Plant bare-root trees in spring or autumn to allow roots to develop before intense winter or summer weather. When planting, dig a hole that’s just a bit larger than the root ball, and twice the width. Pack aged compost around the bare root, press good soil around it to settle it in, then add some mulch on top and water in well.
Companion Planting with Serviceberries
These shrubs are some of the easiest neighbors as far as companion planting goes. In fact, most people pair them with both taller trees and understory plants for aesthetic contrasts.
They grow beautifully alongside cherry, oak, and maple trees (especially Japanese maples), and contrast wonderfully with herbs such as anise hyssop, echinacea, and mints.
Watering and Feeding
Water serviceberry shrubs regularly for their first season to help them establish their root systems. Aim for one solid soak at the soil level every week if you’re in a temperate climate.
If it’s scorching and dry, increase this to twice weekly. In contrast, if there has been a lot of rainfall recently, reduce watering.

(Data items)
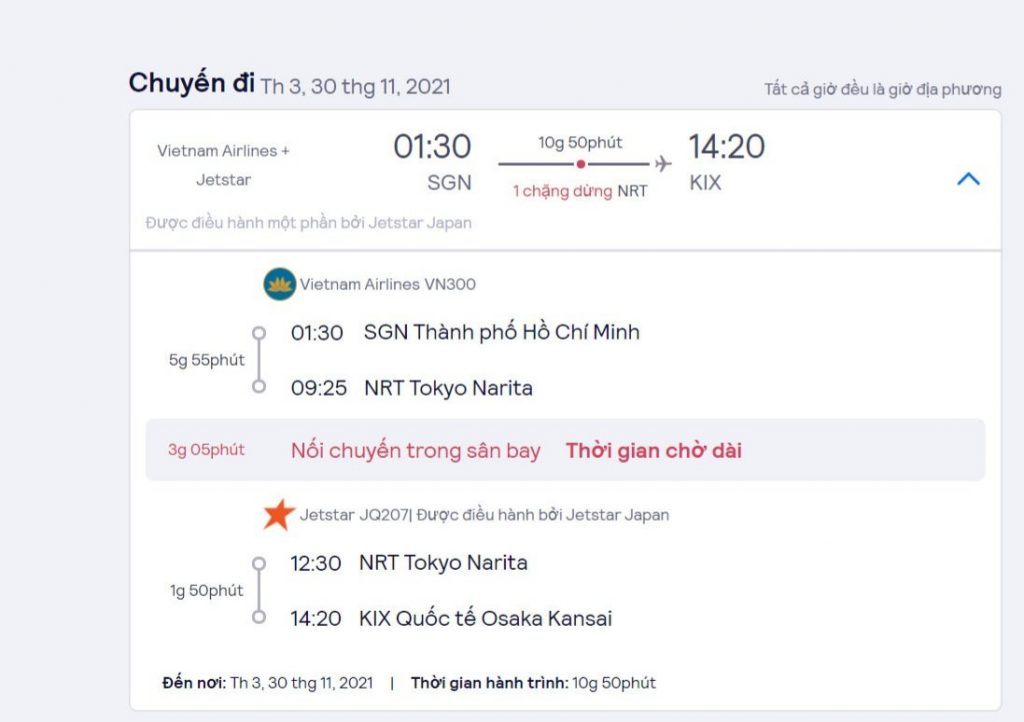This screenshot has height=722, width=1024.
Task: Click the Vietnam Airlines lotus logo
Action: 279,284
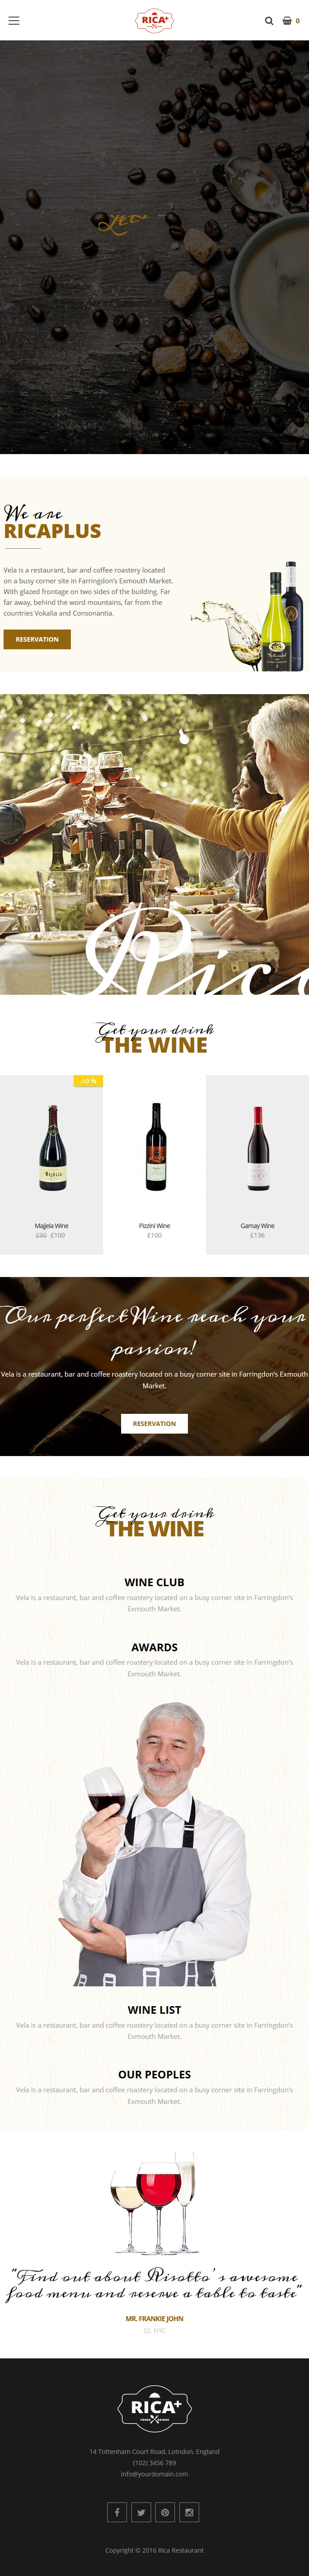The image size is (309, 2576).
Task: Click Reservation button under We are Ricaplus
Action: [x=37, y=639]
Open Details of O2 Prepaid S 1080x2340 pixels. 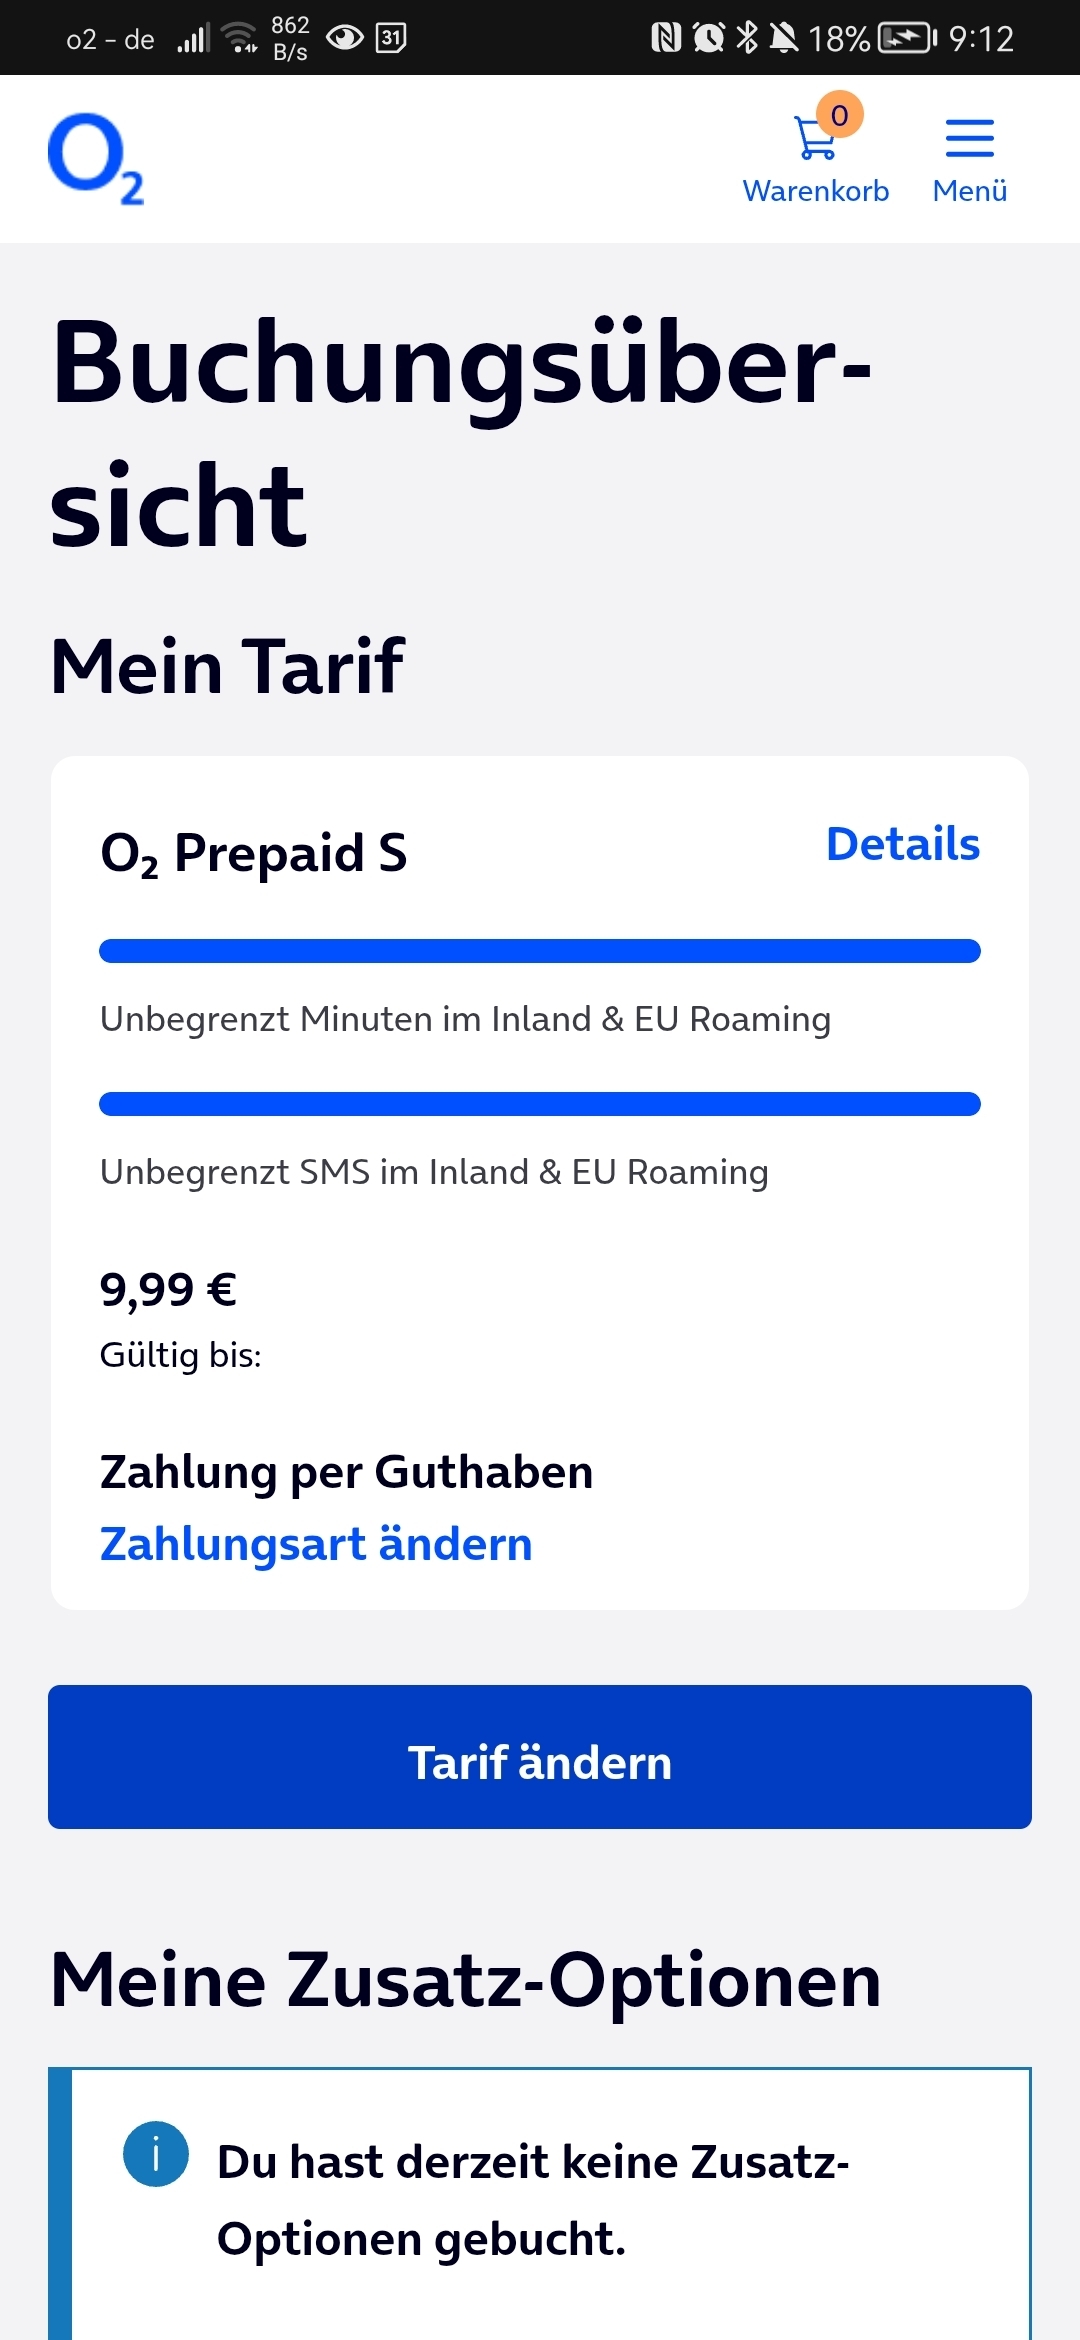[x=903, y=844]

### EXERCISE PROMPT
How does the serviceberry planting text read from "Companion Planting with" through "recently, reduce watering." if you switch "anise hyssop" to "lavender"?

### SOLUTION TO THIS PROBLEM
Companion Planting with Serviceberries
These shrubs are some of the easiest neighbors as far as companion planting goes. In fact, most people pair them with both taller trees and understory plants for aesthetic contrasts.
They grow beautifully alongside cherry, oak, and maple trees (especially Japanese maples), and contrast wonderfully with herbs such as lavender, echinacea, and mints.
Watering and Feeding
Water serviceberry shrubs regularly for their first season to help them establish their root systems. Aim for one solid soak at the soil level every week if you’re in a temperate climate.
If it’s scorching and dry, increase this to twice weekly. In contrast, if there has been a lot of rainfall recently, reduce watering.